---- Given text

Following upon that correct profession of faith, in this weekend’s Gospel selection, the disciples – and we – learn still more.  We learn that another key aspect of having a firm foundation is living the correct faith and observing what it means to be a disciple, to be a student, who cannot make up his own moral foundation and teaching, but who must follow behind the Master.  This aspect of living the faith of a disciple goes hand-in-hand with the correct statement of doctrine, a correct faith.  What we believe matters.  And how we live matters.  These two weekend Gospel selections give us a fuller picture of the type of rock-solid foundation we need.  And what we learn this weekend about believing in Jesus and following him is that discipleship involves suffering.  We must change after all; and that is rarely easy or pleasant.

So important is this connection between correct doctrinal faith and the living of it, that following up his moment of triumph in last weekend’s selection, Peter has a particularly cringe-worthy and embarrassing low point in today’s selection.  The Lord instructs that he must go to Jerusalem where he will suffer greatly from the religious authorities and be killed.  This was not the idea that Peter and the others had in mind for the fulfillment of God’s promises of a Christ, a Messiah.  And so, Peter tries to reject the suffering that goes hand in hand with the Lord’s mission, and that goes hand-in-hand with being a disciple.  Peter pulls the Lord aside and rebukes him.  He pushes back on the teaching of suffering.  He rejects it.  He sort of wags his finger at Jesus and says, “Now, now, that wasn’t our expectation.  You need to agree with what makes sense to us.”  And Peter who had been given that name of “rock” just moments before now gets a new name: “Satan”.  The Lord firmly rebukes Peter.  And we need to hear that strong rebuke for what it is: “Get behind me, Satan!  You are an obstacle to me.”  A quick side note of interest: the Greek word for “obstacle” is a reference to a stone that causes one to stumble.  So, when Peter understands his proper place behind Jesus, that is, following Jesus, he can serve as the large rock-solid foundation stone of the Church.  But when Peter presumes to correct the Lord or to try to be the one who leads Jesus, he serves only to be a small stumbling stone.  When Peter presumes to lead Jesus, he in fact ceases to be a disciple.  The Gospel tells us that Peter and Jesus had been speaking to one another apart from the others.  When the Lord prepares to deliver his rebuke, “Get behind me, Satan”, the Gospel says that Jesus turned, meaning that he was physically putting Peter in his proper place; he was putting Peter behind him, where a disciple can actually be a disciple because he is in the place to actually follow the Master.

--------
---- Raw data

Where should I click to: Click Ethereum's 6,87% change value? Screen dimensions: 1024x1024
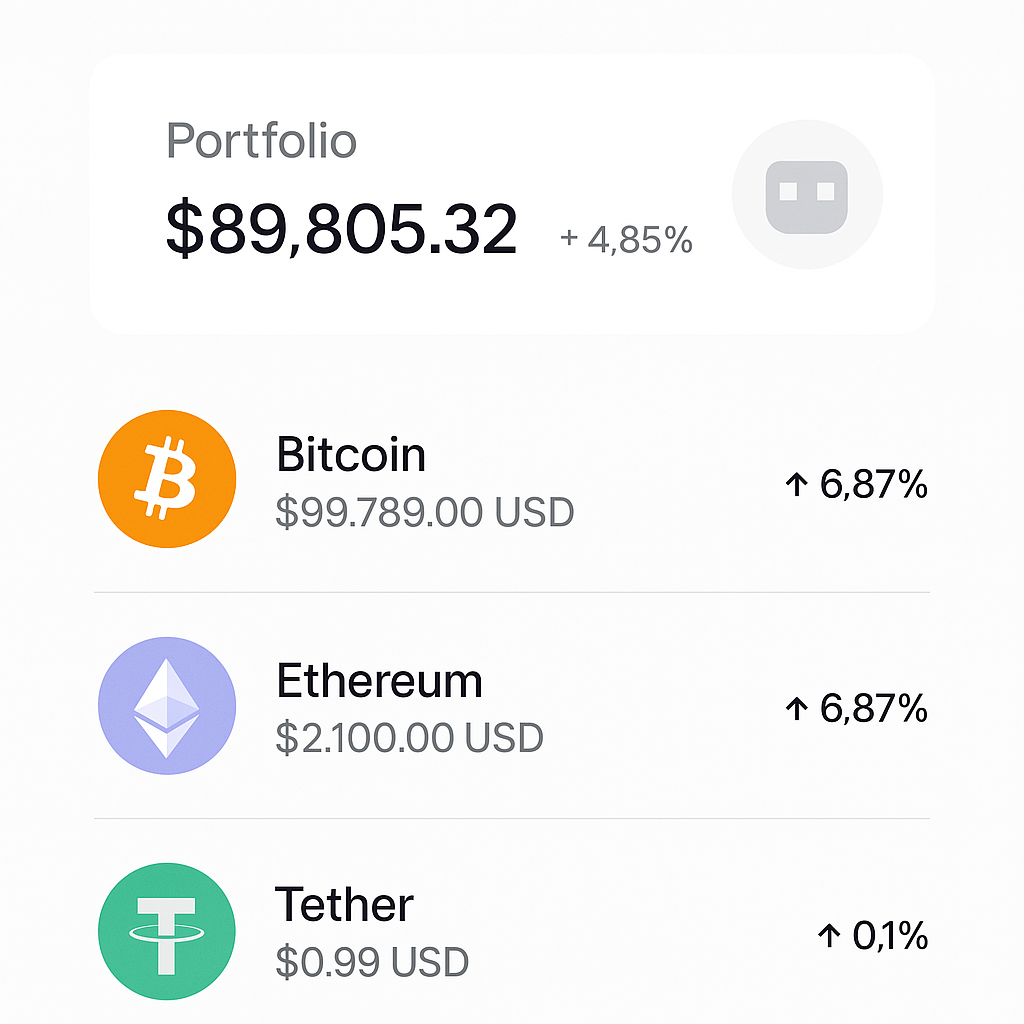[874, 709]

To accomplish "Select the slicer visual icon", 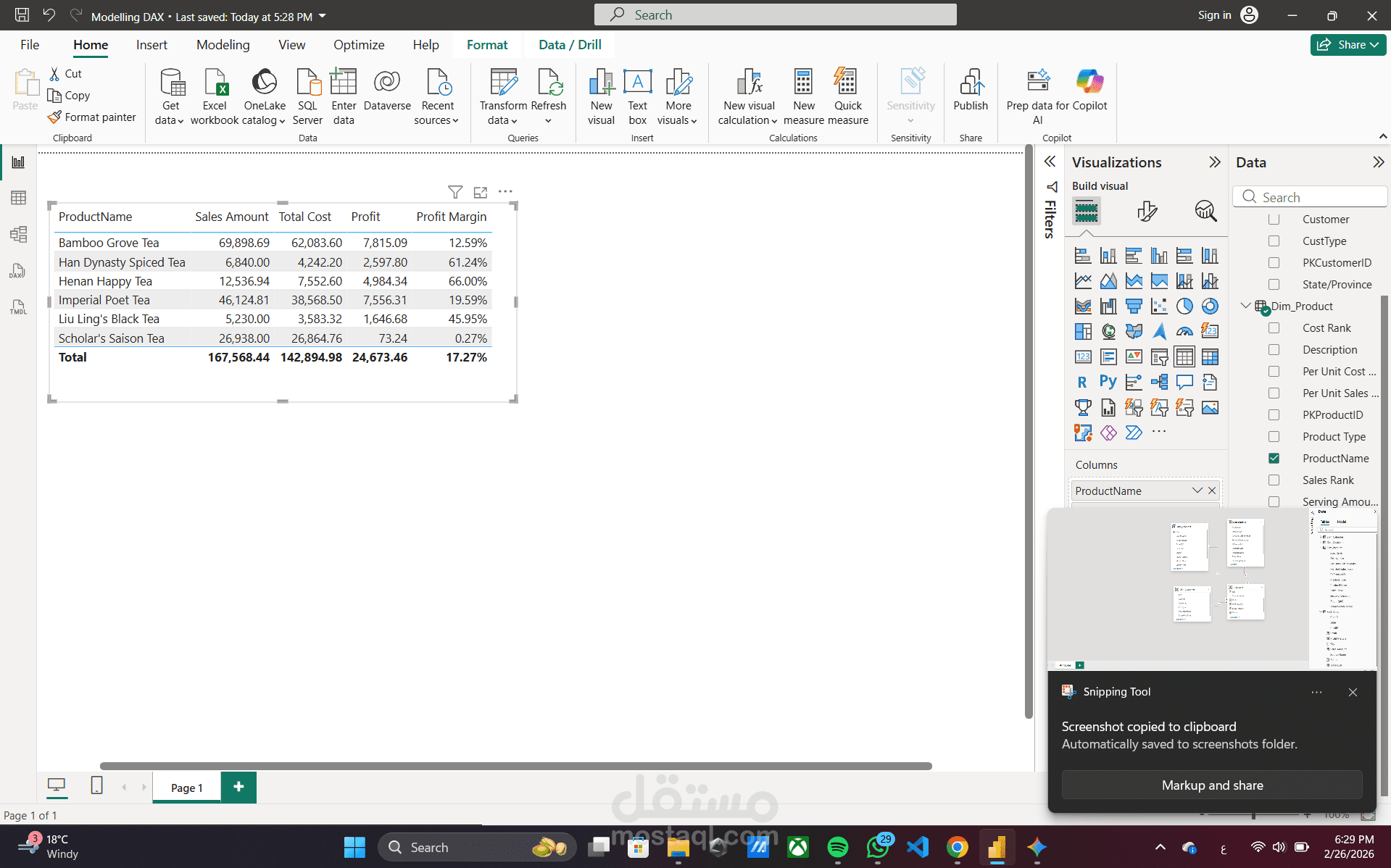I will (1159, 356).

--------

> **Task instructions**:
1. In the Gospel reflection:
(a) Where does the Lord say he must go to suffer greatly and be killed?
(b) What new name does Peter receive after being called "rock"?
(c) What does the Greek word for "obstacle" refer to?
2. Can you reproduce the Gospel reflection word for word, starting with "Following upon that" and going on through "easy or pleasant."?
Rely solely on the Gospel reflection, not on the data.

> **Solutions to the tasks**:
1.
(a) Jerusalem
(b) "Satan"
(c) A stone that causes one to stumble

2.
Following upon that correct profession of faith, in this weekend’s Gospel selection, the disciples – and we – learn still more.  We learn that another key aspect of having a firm foundation is living the correct faith and observing what it means to be a disciple, to be a student, who cannot make up his own moral foundation and teaching, but who must follow behind the Master.  This aspect of living the faith of a disciple goes hand-in-hand with the correct statement of doctrine, a correct faith.  What we believe matters.  And how we live matters.  These two weekend Gospel selections give us a fuller picture of the type of rock-solid foundation we need.  And what we learn this weekend about believing in Jesus and following him is that discipleship involves suffering.  We must change after all; and that is rarely easy or pleasant.